Bei Blaualgen handelt es sich um Bakterien (Cyanobakterien), die wie die Algen Photosynthese zum Wachstum und zur Energiegewinnung betreiben. Die Blaualgen verdanken ihren Namen und ihre blaue Farbe dem Photosynthese-Farbstoff Phycocyanin. Zusätzlich kommt auch das rote Pigment Phycoerythrin vor, so dass es neben blauen auch roten, violetten und bräunlichen Blaualgen gibt.

 

Die Klasse der Blaualgen enthält zahlreiche Arten. Sie kommen fast überall vor und leben in den unterschiedlichsten Biotopen: im Süßwasser, im Brack- und Salzwasser, auf feuchter Erde, in Gletschern, Wüsten und heißen Quellen.

 

Die meisten Blaualgen kommen in Kolonien vor. Blaualgen der Gattung Dolichospermum bilden z.B. fadenförmige Kolonien.

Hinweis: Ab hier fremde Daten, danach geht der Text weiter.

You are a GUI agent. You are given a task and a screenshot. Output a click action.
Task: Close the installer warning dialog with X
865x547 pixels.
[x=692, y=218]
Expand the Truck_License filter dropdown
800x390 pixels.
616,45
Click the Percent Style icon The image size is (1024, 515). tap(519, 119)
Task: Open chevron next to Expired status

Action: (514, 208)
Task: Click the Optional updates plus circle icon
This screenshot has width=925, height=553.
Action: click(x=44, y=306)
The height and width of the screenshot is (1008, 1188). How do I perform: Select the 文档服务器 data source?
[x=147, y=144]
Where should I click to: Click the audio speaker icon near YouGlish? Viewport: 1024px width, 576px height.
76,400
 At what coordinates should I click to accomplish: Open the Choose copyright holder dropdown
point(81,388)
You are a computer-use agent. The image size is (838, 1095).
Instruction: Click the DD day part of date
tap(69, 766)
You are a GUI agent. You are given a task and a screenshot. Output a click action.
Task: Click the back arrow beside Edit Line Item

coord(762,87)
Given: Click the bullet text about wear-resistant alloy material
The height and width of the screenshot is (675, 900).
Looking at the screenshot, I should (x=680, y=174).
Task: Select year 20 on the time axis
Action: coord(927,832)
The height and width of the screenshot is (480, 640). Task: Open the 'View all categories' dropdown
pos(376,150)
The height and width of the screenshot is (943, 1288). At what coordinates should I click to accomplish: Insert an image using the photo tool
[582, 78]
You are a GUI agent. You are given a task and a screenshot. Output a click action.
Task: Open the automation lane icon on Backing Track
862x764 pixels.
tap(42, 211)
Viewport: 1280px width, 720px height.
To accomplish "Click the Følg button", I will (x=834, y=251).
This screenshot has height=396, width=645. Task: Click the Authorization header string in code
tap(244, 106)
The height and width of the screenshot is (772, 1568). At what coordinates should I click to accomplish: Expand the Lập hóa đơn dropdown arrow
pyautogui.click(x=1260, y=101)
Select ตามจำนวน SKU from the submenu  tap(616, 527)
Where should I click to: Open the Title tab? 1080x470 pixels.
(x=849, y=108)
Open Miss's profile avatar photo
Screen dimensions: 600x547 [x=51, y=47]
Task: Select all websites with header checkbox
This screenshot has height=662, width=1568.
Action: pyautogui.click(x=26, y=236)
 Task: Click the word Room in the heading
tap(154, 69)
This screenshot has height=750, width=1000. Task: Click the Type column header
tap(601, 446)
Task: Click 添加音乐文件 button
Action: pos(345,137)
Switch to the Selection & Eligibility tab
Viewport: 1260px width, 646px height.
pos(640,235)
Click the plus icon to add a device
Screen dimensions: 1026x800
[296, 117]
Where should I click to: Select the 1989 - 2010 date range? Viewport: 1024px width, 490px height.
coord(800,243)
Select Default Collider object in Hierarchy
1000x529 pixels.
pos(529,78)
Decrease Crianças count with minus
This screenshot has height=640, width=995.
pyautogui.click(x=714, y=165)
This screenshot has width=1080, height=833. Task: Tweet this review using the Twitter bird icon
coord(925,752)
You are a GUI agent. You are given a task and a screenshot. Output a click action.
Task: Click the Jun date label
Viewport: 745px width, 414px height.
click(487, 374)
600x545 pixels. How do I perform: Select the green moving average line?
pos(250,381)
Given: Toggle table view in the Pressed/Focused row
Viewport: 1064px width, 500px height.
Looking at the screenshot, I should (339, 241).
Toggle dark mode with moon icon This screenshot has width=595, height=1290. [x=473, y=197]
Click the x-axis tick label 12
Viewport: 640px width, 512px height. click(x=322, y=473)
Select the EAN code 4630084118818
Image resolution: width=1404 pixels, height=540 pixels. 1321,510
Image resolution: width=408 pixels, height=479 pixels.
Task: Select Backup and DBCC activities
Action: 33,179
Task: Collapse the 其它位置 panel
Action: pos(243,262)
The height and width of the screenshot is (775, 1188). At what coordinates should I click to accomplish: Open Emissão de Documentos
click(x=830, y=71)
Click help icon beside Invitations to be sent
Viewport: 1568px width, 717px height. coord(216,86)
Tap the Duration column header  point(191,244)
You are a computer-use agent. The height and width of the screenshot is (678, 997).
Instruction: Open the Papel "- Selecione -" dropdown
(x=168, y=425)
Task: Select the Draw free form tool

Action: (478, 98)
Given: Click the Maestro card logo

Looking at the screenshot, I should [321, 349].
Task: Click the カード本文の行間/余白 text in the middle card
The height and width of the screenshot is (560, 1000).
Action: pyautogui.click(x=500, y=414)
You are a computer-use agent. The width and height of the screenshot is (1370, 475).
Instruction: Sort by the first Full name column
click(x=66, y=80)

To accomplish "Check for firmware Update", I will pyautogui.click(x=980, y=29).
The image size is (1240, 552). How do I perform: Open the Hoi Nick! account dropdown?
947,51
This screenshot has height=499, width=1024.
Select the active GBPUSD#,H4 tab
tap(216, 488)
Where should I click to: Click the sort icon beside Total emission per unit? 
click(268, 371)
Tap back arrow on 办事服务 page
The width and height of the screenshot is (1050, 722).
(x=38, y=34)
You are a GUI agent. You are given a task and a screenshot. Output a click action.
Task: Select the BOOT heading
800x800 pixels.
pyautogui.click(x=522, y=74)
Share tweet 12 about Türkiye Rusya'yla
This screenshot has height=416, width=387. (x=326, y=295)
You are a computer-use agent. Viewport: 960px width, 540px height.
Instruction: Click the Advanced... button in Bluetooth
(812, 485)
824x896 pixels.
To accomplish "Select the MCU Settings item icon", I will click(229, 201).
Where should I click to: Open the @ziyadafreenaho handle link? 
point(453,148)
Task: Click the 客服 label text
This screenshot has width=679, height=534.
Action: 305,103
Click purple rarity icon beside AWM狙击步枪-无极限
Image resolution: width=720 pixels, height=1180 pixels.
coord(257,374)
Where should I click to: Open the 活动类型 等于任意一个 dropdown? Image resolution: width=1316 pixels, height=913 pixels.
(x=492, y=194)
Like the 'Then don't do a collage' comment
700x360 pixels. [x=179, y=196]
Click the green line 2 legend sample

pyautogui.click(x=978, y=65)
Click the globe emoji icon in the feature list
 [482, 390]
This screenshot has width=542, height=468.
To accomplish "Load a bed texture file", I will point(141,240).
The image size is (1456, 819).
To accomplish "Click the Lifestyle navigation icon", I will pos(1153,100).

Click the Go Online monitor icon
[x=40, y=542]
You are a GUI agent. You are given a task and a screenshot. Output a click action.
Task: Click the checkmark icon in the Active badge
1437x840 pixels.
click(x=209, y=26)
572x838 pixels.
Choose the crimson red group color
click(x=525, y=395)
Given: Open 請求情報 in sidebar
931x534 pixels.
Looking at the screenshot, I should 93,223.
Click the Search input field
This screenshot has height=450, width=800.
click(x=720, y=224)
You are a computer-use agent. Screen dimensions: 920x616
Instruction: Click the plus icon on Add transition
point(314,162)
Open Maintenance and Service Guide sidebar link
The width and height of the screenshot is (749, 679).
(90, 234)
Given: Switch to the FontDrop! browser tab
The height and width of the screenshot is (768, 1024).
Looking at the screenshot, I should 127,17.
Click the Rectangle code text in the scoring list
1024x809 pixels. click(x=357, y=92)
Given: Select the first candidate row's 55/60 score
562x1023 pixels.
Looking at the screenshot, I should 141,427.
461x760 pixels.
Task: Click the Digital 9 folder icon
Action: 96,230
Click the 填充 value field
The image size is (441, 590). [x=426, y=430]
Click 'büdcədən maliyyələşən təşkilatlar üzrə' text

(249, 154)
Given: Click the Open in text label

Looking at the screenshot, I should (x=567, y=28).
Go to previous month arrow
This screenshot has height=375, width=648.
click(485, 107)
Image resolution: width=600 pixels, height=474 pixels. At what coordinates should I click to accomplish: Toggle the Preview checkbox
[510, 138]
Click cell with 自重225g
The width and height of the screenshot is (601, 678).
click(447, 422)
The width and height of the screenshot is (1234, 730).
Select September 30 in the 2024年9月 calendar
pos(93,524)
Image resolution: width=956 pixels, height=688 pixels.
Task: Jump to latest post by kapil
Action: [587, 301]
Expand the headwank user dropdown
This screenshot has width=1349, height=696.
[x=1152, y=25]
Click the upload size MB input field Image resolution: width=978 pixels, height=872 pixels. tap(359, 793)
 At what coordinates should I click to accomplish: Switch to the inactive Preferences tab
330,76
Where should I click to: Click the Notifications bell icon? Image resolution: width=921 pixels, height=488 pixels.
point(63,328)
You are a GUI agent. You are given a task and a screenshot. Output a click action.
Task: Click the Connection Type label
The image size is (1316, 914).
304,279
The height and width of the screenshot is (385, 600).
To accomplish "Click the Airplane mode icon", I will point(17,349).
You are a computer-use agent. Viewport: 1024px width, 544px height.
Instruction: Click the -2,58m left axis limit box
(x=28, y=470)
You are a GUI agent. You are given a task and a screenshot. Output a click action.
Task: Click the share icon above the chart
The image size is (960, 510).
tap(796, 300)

Bei Stickstoff-Mangel können sie darüber hinaus Heterocysten bilden, abweichend gebaute Zellen mit dicker Wand, mit deren Hilfe sie Stickstoff aus der Luft binden können. Die Bezeichnung Dolichospermum leitet sich aus dem Lateinischen/Griechischen ab und bedeutet „langgestreckter Samen“, was auf die Form ihrer Dauerzellen (Akineten) hinweist.

 

Bei einem hohen Nährstoffangebot kann es zu Massenentwicklungen von Blaualgen kommen, man spricht auch von „Wasserblüten“. Je nach Art kann es dabei zu einer blauen, grünen oder roten Wasserfärbung kommen. Viele Blaualgenarten können unter diesen Bedingungen Gifte produzieren, die bei Kontakt auch beim Menschen verschiedene Beschwerden verursachen können (z.B. Hautreizungen oder Atembeschwerden).